If you regularly work with Excel, you’ve likely faced the tedious task of splitting a master spreadsheet into multiple files—whether by department, region, project, or category. Manual filtering, copying, and saving separate files is not only time-consuming but also prone to errors. Today, I’ll show you how to automate this entire process with Python, transforming hours of work into seconds of execution.
Consider this scenario: Your company has a comprehensive purchase.xlsx file containing procurement data for all departments—R&D, Production, IT, Marketing, and more. Each month, you need to:
- Create separate Excel files for each department
- Include only relevant columns in each report
- Maintain the original master sheet unchanged
- Ensure consistent formatting and data integrity
Doing this manually isn’t just tedious—it’s error-prone and time-consuming. Fortunately, Python provides an elegant, automated solution that takes minutes to implement and saves hours of repetitive work.
Table of Contents
Why Python for Excel Automation?
While Excel offers basic filtering and splitting capabilities, Python brings:
- Complete automation – Run once, process thousands of rows
- Customizable output – Control exactly which columns appear in each report
- Scalability – Handle files too large for Excel
- Reproducibility – Consistent results every time
- Integration potential – Connect with databases, APIs, and other systems
The Complete Solution: A Python Script for Intelligent Excel Splitting
Let’s dive into the practical implementation using a procurement dataset example.

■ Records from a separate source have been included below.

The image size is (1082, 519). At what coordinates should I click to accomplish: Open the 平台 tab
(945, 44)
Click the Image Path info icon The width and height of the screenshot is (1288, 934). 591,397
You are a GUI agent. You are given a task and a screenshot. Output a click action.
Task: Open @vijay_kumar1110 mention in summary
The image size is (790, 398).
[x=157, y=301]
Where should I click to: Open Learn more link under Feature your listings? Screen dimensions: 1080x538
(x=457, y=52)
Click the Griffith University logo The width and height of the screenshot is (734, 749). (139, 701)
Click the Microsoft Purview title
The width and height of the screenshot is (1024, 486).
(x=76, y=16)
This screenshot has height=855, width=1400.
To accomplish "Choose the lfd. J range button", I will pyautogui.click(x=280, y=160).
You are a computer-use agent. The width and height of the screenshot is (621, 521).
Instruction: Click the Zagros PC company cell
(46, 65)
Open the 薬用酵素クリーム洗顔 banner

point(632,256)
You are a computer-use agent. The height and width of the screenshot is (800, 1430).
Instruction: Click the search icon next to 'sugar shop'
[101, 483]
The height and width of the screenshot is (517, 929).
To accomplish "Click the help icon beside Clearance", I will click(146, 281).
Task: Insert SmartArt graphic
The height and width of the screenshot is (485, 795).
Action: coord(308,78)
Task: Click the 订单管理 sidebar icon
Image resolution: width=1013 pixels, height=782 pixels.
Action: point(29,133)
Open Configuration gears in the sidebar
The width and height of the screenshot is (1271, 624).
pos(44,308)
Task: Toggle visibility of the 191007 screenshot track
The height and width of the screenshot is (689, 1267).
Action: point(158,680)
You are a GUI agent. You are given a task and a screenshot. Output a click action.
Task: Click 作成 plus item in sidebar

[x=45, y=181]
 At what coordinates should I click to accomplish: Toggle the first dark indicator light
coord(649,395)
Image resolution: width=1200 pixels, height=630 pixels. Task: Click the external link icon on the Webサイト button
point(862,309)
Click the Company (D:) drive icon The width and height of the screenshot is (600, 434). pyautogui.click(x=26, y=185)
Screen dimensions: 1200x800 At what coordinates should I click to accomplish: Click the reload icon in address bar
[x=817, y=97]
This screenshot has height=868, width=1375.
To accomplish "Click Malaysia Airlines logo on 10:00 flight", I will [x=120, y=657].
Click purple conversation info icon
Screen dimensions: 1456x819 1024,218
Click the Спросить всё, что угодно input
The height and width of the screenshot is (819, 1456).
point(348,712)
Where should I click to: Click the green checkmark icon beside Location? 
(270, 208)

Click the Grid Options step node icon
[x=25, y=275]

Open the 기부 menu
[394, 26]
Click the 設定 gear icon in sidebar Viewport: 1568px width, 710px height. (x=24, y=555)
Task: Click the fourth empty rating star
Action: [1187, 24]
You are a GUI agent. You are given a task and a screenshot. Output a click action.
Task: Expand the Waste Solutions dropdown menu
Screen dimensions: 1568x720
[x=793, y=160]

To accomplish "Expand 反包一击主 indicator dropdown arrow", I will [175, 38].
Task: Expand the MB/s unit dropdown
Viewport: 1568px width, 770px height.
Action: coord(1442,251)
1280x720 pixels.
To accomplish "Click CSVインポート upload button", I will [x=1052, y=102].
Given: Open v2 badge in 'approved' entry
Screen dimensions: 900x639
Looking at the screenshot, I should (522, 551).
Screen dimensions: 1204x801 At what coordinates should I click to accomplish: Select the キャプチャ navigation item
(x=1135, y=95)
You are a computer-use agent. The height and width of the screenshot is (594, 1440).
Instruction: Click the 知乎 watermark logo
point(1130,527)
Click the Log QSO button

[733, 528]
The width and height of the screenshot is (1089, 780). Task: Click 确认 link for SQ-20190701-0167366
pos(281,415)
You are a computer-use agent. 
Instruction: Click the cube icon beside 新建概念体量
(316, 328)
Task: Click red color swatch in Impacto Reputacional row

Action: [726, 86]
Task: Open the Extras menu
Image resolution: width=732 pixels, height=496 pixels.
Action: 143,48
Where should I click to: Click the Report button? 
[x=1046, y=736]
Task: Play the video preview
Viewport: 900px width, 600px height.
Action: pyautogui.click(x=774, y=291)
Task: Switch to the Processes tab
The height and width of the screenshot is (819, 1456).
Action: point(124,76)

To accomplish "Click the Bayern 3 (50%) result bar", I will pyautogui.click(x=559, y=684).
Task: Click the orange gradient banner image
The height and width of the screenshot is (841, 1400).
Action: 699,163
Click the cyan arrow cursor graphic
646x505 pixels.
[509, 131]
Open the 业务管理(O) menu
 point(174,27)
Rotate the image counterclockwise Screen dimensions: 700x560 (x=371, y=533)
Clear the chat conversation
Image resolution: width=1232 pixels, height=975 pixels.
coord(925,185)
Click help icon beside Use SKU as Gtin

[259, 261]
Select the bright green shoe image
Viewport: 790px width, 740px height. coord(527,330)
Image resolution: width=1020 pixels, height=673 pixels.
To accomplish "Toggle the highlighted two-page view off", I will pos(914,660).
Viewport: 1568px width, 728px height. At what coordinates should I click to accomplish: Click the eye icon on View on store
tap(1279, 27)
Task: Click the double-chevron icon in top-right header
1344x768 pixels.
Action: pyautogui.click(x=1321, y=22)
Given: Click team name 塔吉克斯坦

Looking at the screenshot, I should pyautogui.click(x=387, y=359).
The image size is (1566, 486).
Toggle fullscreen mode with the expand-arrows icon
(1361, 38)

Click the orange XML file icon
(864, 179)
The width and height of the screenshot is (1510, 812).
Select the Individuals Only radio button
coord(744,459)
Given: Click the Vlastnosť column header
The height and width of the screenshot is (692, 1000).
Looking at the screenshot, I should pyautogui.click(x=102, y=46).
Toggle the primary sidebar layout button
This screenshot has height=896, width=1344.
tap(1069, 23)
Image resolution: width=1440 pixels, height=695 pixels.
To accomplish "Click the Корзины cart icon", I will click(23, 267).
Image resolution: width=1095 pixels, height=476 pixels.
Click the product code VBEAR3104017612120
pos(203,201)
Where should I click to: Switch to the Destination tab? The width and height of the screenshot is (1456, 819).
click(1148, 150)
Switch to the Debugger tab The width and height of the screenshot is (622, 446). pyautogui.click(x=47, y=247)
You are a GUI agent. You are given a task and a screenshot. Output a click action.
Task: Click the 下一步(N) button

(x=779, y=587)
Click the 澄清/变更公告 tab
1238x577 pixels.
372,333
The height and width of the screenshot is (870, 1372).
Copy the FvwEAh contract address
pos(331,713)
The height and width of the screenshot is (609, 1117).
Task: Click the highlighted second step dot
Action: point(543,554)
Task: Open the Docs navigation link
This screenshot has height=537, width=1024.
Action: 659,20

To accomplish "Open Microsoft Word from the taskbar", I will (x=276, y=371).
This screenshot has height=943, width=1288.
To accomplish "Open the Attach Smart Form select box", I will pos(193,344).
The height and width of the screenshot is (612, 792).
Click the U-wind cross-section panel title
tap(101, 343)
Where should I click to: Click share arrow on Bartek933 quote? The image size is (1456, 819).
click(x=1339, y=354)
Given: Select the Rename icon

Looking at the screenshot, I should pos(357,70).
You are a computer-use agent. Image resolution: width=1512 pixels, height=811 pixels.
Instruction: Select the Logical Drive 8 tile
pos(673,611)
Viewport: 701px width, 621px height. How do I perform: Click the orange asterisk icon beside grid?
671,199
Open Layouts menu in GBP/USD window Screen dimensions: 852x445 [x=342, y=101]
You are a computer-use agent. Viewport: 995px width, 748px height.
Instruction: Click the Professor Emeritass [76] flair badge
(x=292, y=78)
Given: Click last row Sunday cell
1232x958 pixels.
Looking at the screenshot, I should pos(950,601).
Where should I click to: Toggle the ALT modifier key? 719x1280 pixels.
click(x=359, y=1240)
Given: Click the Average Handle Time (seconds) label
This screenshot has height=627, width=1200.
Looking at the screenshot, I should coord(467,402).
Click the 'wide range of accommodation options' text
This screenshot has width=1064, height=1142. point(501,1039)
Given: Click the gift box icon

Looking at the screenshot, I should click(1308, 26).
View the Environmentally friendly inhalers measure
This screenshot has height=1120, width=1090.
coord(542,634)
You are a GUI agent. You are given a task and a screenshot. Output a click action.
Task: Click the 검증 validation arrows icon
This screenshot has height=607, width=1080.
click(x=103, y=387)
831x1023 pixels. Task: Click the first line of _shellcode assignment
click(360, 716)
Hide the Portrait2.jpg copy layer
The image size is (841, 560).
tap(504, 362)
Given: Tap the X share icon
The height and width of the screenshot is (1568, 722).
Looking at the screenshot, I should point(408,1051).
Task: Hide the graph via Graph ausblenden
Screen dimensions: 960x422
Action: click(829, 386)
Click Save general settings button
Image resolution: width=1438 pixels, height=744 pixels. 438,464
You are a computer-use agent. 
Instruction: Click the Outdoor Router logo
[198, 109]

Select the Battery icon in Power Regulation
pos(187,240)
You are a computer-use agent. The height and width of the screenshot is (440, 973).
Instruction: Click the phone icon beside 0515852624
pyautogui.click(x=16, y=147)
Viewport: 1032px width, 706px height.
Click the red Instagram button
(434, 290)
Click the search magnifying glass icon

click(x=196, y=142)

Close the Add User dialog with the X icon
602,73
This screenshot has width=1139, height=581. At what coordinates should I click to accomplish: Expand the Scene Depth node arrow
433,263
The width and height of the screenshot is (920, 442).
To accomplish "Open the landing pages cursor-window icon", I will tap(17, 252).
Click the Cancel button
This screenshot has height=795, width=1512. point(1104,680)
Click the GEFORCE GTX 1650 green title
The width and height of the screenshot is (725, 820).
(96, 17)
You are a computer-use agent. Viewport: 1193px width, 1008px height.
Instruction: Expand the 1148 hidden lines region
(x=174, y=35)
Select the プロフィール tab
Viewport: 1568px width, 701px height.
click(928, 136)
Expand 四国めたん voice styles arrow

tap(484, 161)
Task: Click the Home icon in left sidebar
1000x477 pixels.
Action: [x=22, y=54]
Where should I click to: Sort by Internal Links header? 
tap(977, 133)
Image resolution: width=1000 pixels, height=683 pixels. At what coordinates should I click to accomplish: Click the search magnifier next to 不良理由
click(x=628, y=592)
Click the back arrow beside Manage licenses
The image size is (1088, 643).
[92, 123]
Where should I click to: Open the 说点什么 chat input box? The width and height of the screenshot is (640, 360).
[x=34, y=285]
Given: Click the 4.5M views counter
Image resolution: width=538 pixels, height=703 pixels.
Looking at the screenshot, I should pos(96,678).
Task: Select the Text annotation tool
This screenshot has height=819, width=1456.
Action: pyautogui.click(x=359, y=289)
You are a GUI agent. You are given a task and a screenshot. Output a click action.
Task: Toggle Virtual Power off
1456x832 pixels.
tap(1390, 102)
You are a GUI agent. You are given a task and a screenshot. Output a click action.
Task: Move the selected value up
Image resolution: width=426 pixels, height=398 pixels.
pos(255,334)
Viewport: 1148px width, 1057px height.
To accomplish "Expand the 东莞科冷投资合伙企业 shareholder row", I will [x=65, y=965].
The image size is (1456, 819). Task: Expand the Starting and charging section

What You’ll Need to Get Started
1. Install Python (First-Time Users)
If you don’t have Python installed, here’s the quick setup:
Windows/Mac:
- Visit python.org
- Download the latest version
- Important: During installation (Windows), check “Add Python to PATH“
- Verify installation by opening terminal/command prompt and typing:
python --version
2. Install Required Libraries
Python needs two key libraries for Excel automation:
pip install pandas openpyxl
What these do:
- pandas: Data manipulation powerhouse (think “Excel on steroids”)
- openpyxl: Reads and writes Excel files natively
The Splitting Script
Here’s the complete Python script that transforms your workflow:
import pandas as pd
import os
from pathlib import Path
def split_purchase_by_department():
"""
Split purchase data by Requesting Department into separate Excel workbooks.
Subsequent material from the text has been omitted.